Blog dedicado ao Direito e aos motociclos. As questões aqui colocadas e as respostas dadas não constituem nem deverão ser entendidas ou confundidas com qualquer espécie de procuradoria ou mandato. As respostas tentarão ser escla­recedoras mas serão meramente indicativas, não substituindo nem dispensando a consulta de advogado quando delas dependa a defesa judicial ou extra­judicial de direitos, ou a composição de interesses e resolução de litígios concretos.

Friday, August 24, 2012

Lei dos Rails - alcance


Estive a ler a Lei dos Rails (Lei 33/2004 de 28.07) e o seu Regulamento (Decreto Regulamentar nº 3/2005 de 10.05) e fiquei com uma dúvida que antes não tinha. Quando a Lei saiu fiquei com a ideia que se estabelecia a obrigação de proteger todos os prumos de todos os rails, presentes e futuros, das nossas estradas, muito embora se estabelecessem dois prazos para que isso sucedesse, um mais curto para os dos rails situados nos "pontos negros" e outro mais alargado para os restantes. Agora que leio o regulamento fico com a ideia de aquilo que se chamava de "restantes situações" estar restringido a um pequeno número de rails. É impressão minha ou saiu furada a Lei ?

João Bastos - Lisboa

Vamos por partes. A Lei estabelece no  artigo primeiro o seu objecto, elegendo um objectivo geral  «a obrigação de as guardas de segurança nas vias de comunicação públicas rodoviárias, integradas ou não na rede rodoviária nacional, contemplarem a segurança dos veículos de duas rodas, » e outro especial «principalmente nos pontos negros das rodovias».

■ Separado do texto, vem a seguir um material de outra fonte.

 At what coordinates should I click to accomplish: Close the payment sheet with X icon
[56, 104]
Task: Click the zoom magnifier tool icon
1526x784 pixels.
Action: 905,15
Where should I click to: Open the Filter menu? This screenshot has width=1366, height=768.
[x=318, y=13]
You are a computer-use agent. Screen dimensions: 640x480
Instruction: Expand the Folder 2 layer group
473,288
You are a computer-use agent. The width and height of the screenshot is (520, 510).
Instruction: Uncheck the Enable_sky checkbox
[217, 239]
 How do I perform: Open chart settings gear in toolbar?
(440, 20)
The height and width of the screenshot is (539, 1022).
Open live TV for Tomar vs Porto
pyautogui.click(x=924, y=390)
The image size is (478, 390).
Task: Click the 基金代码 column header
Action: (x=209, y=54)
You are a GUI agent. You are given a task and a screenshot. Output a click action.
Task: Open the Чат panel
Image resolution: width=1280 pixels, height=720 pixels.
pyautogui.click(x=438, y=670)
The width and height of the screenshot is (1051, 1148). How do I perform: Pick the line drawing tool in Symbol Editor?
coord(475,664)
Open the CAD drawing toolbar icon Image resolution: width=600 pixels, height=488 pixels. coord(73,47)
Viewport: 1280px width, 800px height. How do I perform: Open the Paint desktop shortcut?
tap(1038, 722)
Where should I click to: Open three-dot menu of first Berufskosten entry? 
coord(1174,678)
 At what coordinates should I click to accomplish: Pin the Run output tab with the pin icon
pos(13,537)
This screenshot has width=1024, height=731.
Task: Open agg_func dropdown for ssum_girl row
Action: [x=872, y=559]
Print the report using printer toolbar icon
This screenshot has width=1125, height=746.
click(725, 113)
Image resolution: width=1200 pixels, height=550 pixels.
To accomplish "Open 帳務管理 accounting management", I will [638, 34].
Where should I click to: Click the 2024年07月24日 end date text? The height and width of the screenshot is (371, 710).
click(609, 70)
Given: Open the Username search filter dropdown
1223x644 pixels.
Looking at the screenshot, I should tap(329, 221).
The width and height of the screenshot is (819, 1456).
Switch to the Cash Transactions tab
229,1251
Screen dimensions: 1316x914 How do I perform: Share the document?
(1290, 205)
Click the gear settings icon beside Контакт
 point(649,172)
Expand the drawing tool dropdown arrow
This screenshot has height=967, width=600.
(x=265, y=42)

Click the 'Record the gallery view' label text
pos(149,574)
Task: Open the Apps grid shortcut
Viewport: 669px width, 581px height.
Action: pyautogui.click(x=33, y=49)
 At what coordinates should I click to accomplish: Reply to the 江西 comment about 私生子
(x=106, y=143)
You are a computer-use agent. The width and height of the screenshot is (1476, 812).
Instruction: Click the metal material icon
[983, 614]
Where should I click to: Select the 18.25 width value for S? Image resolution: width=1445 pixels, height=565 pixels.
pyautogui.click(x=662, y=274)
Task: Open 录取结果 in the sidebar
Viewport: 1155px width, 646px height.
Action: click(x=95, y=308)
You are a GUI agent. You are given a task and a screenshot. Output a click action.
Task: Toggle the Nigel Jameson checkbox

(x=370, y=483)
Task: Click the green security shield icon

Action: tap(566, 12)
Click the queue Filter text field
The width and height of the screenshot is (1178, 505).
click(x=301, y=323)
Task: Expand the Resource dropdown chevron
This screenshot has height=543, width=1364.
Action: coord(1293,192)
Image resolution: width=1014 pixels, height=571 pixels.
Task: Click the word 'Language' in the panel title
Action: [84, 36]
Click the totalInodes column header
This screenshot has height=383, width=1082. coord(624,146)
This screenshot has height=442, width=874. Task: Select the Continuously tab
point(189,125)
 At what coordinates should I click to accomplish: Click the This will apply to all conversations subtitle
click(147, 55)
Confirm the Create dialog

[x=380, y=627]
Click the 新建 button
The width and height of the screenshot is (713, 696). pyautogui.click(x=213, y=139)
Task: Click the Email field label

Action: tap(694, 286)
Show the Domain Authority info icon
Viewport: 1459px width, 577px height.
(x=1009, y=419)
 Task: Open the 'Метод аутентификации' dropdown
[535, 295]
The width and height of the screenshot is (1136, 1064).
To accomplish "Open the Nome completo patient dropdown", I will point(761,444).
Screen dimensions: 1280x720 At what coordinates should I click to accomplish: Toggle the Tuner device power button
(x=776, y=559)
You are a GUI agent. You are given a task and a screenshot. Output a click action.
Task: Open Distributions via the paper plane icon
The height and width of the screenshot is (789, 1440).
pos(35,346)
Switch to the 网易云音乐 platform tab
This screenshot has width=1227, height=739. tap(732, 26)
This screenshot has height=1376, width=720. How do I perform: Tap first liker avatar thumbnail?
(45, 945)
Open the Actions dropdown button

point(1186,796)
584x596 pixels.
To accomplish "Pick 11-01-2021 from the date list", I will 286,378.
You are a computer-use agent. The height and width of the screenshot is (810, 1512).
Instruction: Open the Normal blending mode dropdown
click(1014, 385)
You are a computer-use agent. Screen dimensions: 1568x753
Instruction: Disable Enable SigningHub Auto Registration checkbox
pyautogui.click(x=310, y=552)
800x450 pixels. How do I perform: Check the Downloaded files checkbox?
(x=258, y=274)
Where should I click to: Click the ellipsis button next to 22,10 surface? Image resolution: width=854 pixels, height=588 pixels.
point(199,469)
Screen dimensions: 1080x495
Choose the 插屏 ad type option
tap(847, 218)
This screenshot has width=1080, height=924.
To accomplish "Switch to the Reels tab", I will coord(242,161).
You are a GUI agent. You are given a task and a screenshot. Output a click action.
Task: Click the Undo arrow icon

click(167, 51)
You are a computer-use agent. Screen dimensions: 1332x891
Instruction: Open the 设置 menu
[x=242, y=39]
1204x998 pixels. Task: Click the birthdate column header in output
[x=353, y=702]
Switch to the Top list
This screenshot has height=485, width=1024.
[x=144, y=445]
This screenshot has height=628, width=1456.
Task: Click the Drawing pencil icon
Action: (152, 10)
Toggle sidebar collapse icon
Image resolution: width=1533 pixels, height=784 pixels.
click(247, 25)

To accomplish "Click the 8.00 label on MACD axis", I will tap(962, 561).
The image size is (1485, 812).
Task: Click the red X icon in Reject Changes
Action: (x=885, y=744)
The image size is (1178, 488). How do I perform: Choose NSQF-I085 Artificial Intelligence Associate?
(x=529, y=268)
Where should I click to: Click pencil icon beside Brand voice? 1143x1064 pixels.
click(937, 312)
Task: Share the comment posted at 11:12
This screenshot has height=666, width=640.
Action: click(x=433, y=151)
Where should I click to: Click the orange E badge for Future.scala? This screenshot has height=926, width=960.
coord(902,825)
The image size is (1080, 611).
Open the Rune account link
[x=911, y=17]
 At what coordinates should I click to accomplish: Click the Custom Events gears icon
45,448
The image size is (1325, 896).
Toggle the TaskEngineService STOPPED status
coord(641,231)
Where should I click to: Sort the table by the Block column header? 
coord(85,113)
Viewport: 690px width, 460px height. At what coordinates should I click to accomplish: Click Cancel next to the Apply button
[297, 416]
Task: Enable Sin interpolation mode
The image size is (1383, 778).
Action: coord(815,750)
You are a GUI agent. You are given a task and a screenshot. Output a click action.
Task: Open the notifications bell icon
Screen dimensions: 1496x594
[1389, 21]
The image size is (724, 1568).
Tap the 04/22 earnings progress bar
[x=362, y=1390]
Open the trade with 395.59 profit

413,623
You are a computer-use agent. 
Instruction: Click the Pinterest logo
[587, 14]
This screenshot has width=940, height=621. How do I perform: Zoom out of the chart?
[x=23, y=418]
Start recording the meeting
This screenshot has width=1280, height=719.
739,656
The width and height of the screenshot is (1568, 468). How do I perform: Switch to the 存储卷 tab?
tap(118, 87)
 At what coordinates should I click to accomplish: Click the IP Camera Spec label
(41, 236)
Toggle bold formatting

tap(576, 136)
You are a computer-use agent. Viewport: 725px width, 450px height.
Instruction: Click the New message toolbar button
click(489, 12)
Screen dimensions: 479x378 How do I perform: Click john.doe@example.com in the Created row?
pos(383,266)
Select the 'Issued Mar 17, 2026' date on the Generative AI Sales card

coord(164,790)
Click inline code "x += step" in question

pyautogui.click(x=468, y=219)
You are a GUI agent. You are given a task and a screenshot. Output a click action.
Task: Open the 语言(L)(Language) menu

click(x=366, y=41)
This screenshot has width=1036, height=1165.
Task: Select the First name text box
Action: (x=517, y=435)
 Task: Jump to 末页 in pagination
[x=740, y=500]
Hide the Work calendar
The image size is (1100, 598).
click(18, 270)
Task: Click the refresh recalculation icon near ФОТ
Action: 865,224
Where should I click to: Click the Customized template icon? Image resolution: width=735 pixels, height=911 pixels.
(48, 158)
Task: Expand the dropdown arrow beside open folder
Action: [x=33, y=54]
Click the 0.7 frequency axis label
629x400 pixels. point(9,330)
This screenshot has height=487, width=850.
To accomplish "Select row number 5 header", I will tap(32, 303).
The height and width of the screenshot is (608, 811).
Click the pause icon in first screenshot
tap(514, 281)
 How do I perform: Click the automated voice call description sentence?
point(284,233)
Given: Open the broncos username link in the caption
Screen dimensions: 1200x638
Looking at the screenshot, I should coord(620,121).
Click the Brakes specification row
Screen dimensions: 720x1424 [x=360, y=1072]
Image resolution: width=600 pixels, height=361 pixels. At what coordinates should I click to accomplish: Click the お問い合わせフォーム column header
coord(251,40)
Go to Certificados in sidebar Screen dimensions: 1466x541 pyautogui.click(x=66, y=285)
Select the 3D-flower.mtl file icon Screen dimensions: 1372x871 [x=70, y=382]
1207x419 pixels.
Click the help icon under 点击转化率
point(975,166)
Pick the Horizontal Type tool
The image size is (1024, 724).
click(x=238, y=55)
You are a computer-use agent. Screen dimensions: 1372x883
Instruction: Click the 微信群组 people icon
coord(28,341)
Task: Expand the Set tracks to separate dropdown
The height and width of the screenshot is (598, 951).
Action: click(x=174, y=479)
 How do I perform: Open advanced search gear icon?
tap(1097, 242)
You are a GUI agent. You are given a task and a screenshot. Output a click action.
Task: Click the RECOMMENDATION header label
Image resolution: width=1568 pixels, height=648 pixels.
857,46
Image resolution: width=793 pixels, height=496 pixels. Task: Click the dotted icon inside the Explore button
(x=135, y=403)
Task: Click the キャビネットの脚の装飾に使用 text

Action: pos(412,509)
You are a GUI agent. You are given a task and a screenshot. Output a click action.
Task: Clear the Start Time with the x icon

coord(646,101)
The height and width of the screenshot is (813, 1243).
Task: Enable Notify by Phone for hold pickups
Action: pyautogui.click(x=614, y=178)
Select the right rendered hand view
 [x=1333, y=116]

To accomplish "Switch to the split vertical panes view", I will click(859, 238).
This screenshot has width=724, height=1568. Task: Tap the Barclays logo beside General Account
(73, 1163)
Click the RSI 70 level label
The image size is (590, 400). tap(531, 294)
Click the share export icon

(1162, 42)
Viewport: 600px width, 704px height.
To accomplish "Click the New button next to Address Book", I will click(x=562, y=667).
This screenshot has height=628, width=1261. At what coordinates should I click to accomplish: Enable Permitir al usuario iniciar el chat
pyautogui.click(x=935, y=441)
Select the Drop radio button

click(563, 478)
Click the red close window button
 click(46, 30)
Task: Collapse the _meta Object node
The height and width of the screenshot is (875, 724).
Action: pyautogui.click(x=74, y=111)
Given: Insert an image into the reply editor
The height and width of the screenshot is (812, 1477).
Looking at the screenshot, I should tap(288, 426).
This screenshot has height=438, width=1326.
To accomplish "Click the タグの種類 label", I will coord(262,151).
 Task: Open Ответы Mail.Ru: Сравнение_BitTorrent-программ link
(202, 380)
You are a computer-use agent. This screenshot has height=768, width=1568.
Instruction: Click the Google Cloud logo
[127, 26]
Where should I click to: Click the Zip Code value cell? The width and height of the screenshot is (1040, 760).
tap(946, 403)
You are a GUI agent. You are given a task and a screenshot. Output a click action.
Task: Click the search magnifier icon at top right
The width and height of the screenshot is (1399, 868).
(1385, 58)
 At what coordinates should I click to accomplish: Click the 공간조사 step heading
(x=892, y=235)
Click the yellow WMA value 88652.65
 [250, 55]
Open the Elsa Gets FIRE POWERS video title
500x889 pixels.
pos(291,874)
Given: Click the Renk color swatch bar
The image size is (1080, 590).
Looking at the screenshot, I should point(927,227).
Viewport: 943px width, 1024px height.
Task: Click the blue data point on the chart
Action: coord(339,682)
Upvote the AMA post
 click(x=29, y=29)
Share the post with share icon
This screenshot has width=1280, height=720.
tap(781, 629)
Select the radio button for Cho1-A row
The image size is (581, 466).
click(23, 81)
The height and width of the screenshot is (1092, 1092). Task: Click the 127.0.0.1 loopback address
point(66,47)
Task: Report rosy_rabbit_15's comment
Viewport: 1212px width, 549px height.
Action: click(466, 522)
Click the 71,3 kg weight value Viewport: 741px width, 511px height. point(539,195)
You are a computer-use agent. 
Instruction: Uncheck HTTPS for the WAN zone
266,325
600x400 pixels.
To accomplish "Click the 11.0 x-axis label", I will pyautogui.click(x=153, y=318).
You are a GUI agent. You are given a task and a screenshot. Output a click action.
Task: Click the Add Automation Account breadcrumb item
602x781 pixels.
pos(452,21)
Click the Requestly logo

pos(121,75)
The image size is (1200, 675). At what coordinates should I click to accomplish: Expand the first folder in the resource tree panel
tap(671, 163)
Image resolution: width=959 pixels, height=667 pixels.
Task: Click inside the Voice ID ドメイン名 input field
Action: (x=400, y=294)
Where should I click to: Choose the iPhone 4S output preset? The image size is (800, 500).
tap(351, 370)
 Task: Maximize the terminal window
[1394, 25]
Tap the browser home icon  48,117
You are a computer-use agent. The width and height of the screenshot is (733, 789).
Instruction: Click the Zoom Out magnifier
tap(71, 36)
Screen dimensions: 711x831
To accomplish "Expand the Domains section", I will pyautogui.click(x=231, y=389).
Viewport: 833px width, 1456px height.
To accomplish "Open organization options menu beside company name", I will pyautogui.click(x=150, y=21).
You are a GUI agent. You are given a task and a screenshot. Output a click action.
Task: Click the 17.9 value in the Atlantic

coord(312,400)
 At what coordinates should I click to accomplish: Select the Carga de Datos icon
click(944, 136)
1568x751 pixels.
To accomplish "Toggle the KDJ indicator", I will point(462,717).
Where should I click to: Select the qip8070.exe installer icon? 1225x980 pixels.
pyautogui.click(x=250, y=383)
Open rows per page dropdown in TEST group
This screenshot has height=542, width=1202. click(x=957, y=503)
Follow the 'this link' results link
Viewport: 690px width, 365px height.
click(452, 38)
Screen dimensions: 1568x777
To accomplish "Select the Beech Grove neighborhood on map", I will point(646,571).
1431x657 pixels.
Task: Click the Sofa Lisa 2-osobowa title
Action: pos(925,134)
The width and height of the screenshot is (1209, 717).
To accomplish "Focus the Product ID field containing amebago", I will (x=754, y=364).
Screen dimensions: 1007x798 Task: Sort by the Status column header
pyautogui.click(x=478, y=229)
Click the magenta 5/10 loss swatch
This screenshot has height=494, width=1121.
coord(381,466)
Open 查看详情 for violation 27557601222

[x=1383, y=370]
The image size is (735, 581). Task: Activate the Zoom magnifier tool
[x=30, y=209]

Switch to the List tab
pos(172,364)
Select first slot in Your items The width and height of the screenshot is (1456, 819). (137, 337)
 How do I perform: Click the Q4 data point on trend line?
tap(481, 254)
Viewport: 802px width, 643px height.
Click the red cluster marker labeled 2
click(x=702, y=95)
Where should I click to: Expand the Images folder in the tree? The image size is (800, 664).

Correndo o risco de parecer inútil apontá-lo não é despiciendo assentar explicitamente que esta Lei versa sobre 1 - guardas de segurança (vulgo rails) como equipamento rodoviário e na sua totalidade, i.e. todos os rails de todas as estradas  e 2 - a obrigação de este equipamento contemplar a segurança dos veículos de duas rodas (motociclos, velocípedes e bicicletas).  É importante entendê-lo à partida já que a Lei, depois de fixar o seu objecto, a elas não volta a referir-se explicitamente passando a apontar todas as obrigações quanto às protecções de que as guardas devem estar dotadas esmiuçando com grande detalhe o cumprimento do objectivo especial. Este esmiuçar de detalhes compreende-se se atentarmos no facto de ser matéria nova, nunca antes legislada, bem como no facto de a Lei estabelecer, para os rails já existentes, dois momentos temporais para o seu cumprimento, conforme se trate da generalidade dos rails ou dos situados nos pontos negros das rodovias, erigidos em objectivo especial. De facto, se para os rails a existir (as vias a contratualizar referidas no nº 4 do artº 3º) a obrigação de colocar as protecções em todas as guardas é imediata, para os existentes a transformação é faseada e os momentos são dois: 1º - Nos pontos negros das rodovias (...) no prazo de um ano a contar da publicação da sua lista a divulgar pela DGV e PRP; 2º - Nas restantes situações, no prazo de três anos a contar da entrada em vigor da presente lei (que foi em 29.07.2004).

O Dec. Reg. 3/2005, como que padecendo de um erróneo pressuposto original, desde a sua primeira linha constrange o alcance do estatuído na Lei. Inicia «A Lei 33/2004, de 28 de Julho, torna obrigatória a colocação de protecções nas guardas de segurança existentes nos «pontos negros» e em outros pontos de maior risco das vias públicas». Claramente não foi só aos pontos negros e a outros de maior risco que a Lei estendeu a obrigação de protecção mas a todos. Por maioria de razão, sob pena de absurdo, ao obrigar à protecção de todas as guardas de segurança nas vias futuras por «as guardas de segurança semiflexíveis, quando desprotegidas, podem constituir perigo para aqueles utentes, máxime para os motociclistas» (consta do preambulo do regulamento) não faria sentido deixar de fora milhares de quilómetros de guardas admitidamente perigosas. 

Registámos, assim, a primeira nota do desrespeito que o Dec. Reg., emanado pelo Governo, tem em relação à Lei, aprovada por unanimidade na Assembleia da República,  cujo regime pretende desenvolver. O corolário deste desrespeito culmina no seu artº 7º quando parece pretender restringir o universo designado por «restantes situações», que na Lei era constituído por todas as guardas de segurança não situadas em pontos classificados como negros, a um pequeno e restritíssimo número de casos tecnicamente definidos. A ser assim, subvertido fica, como dizes, todo o espírito que norteou a feitura da Lei. Em nossa modesta opinião este desrespeito é inconstitucional já que a Constituição da República Portuguesa obriga a que as leis inferiores respeitem as superiores. Já foi dirigida ao Provedor de Justiça uma queixa sobre o assunto.